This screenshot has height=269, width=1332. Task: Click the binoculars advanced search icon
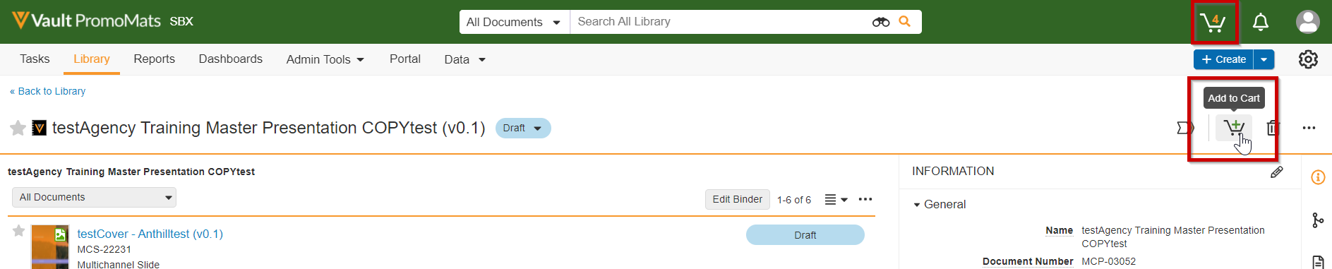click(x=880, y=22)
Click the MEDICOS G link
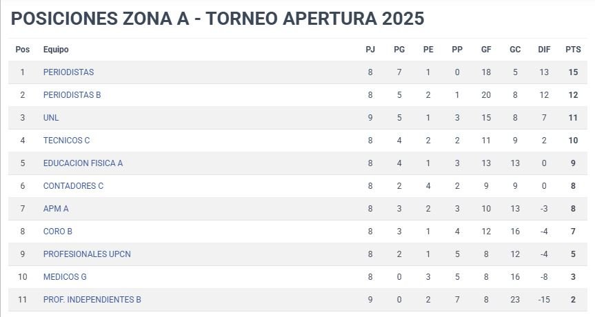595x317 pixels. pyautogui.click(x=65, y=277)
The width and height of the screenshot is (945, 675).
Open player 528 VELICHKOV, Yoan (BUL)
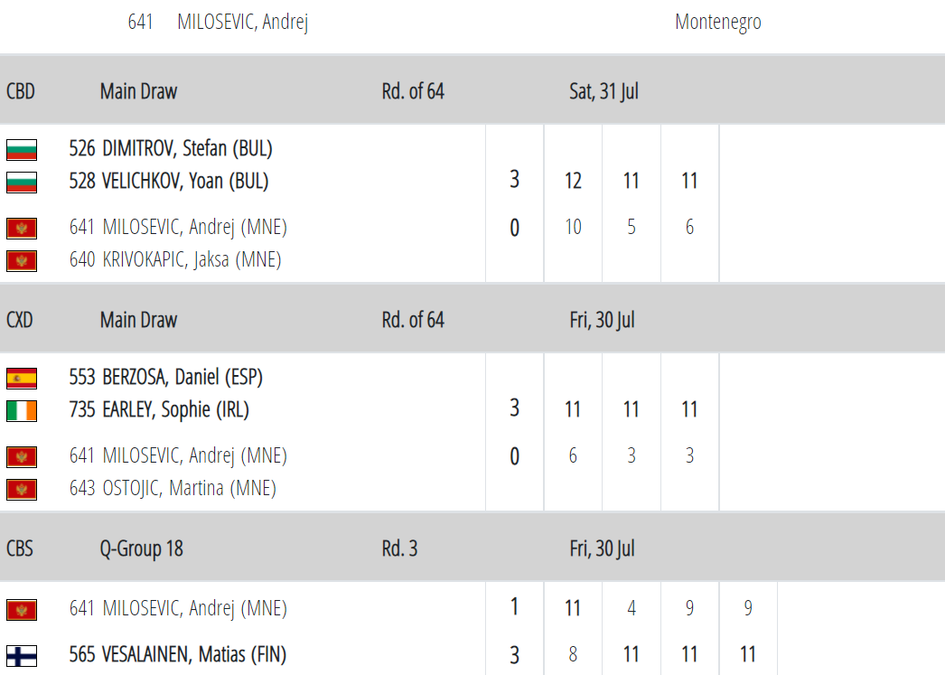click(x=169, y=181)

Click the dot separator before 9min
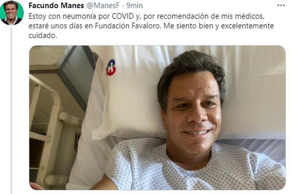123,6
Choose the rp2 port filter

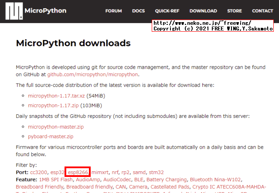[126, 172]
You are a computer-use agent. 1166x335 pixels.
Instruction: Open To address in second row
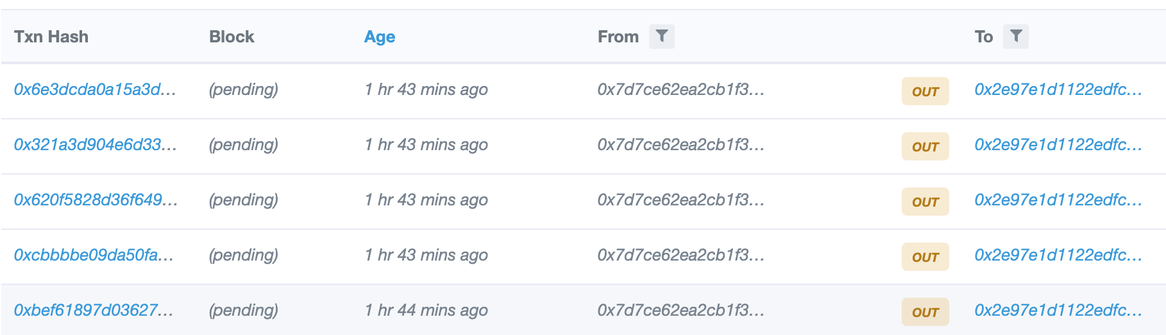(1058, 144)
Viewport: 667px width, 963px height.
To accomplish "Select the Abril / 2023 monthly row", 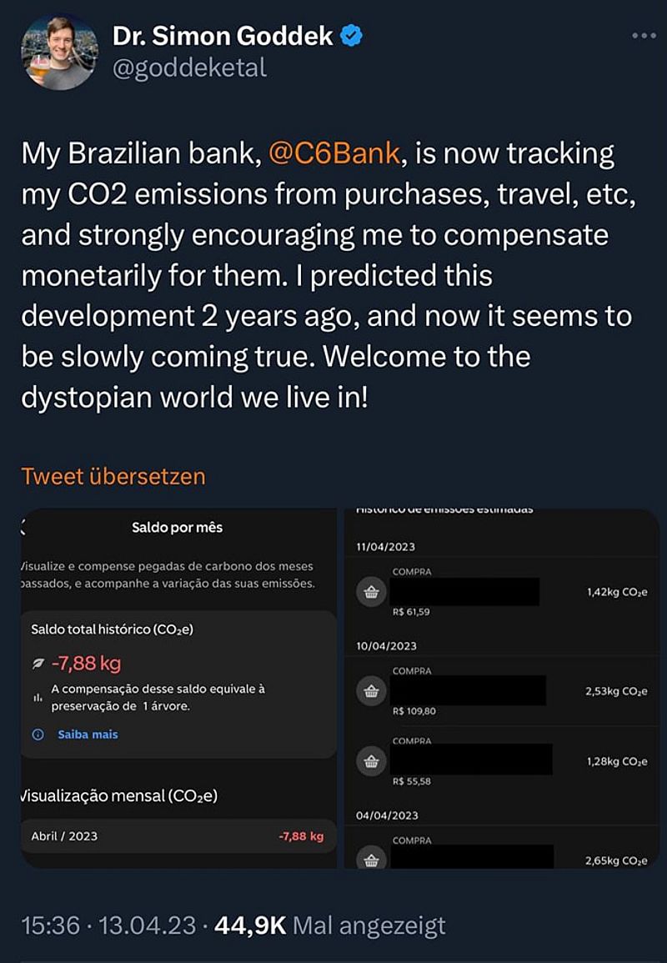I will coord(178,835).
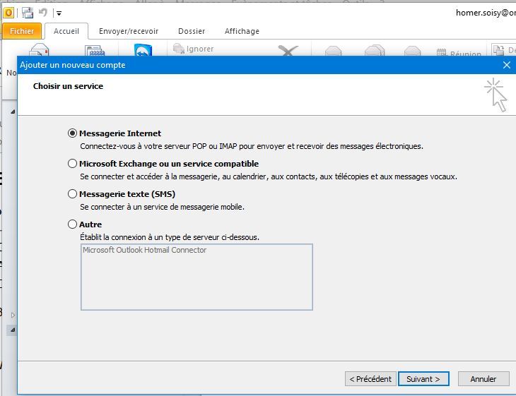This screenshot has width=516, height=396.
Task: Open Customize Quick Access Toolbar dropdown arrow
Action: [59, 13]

====

Task instructions
Look above for the line with "Choose the rp2 port filter" and the line with "Viewport: 667px width, 963px height."; set down those two lines and all lines between them exactly, without pictures and without anything else.

Task response
Choose the rp2 port filter

[126, 172]
You are a computer-use agent. 1166x335 pixels.
Instruction: Open To address in second row
(1058, 144)
Viewport: 667px width, 963px height.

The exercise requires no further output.